Will Driverless Cars Have an Impact on Cyclists?

As driverless cars grow in popularity, what impact will this have on other road users, in particular, cyclists?

In recent times, bikes have been seen as a way of reducing your carbon footprint, as well as traffic congestion at busy times of day.

However, it is yet to be seen how cyclists will react to riding on the roads with self-driving vehicles. While the manufacturers and supporters of driverless cars suggest that they would reduce the risk of accidents which involve human error, as vulnerable road users, cyclists may have concerns about sharing the roads with robotic vehicles.

As a safety measure, Google’s driverless cars have been taught to recognise the hand signals of cyclists, and Tesla cars have been programmed to avoid cyclists in high-risk situations.

Professor of Transport Engineering at the University of West of England, John Parkin, countered the concerns of cyclists on sharing the road with self-driving vehicles, stating in the Financial Times that currently, much infrastructure is being added to roads to keep bikes and vehicles apart that might not be needed in the future.

Interestingly, the very safety measure which may mean that cars and bikes can be closer together – the fact that they are programmed to break automatically if something crosses their path – may cause havoc on the roads.

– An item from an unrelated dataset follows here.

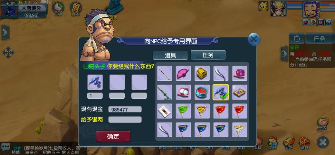
Task: Deselect the checked blue feather item
Action: pos(221,92)
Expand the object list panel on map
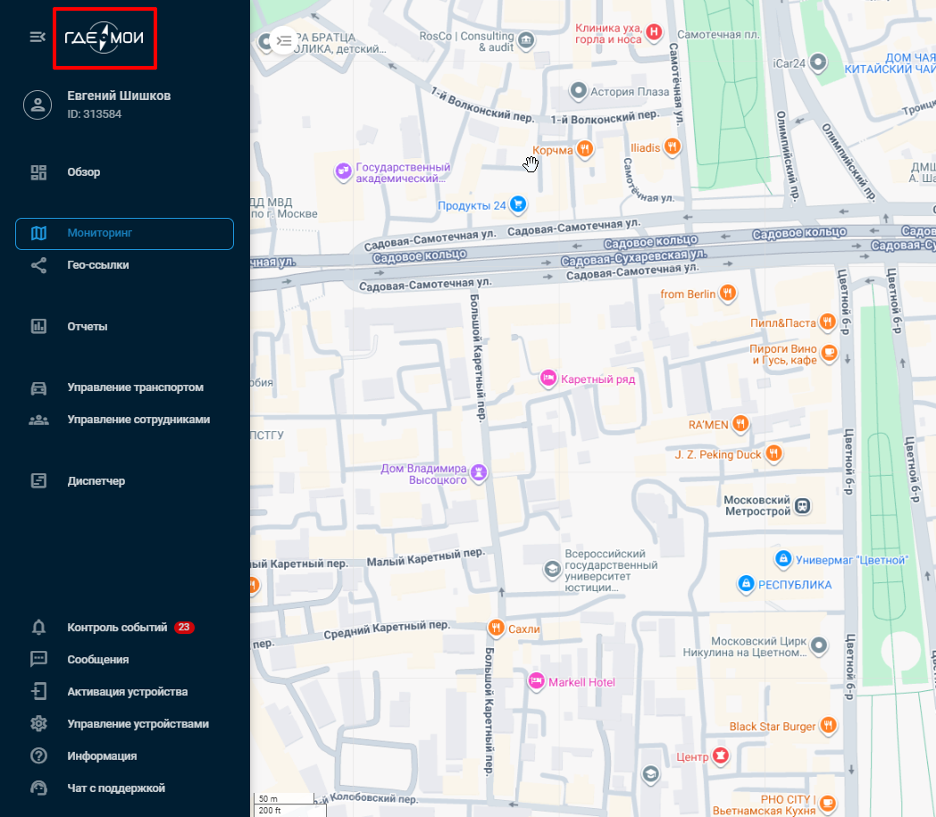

Adrian Lord, associate director at transport consultancy Phil Jones Associates, said: “Once people realise that an autonomous vehicle will stop [automatically], will pedestrians and cyclists deliberately take advantage and step out or cycle in front of them?

“If that is the case, how long would such a vehicle take to drive down Oxford Street or any other busy urban high street?”

Could the introduction of driverless cars also lead to an increase in the number of cars on the road, due to the fact that operators may not require a driving licence to operate them?

Only time will tell how cyclists and driverless cars will co-exist on Britain’s roads, and whether the effects on Britain’s cyclists will be positive or negative.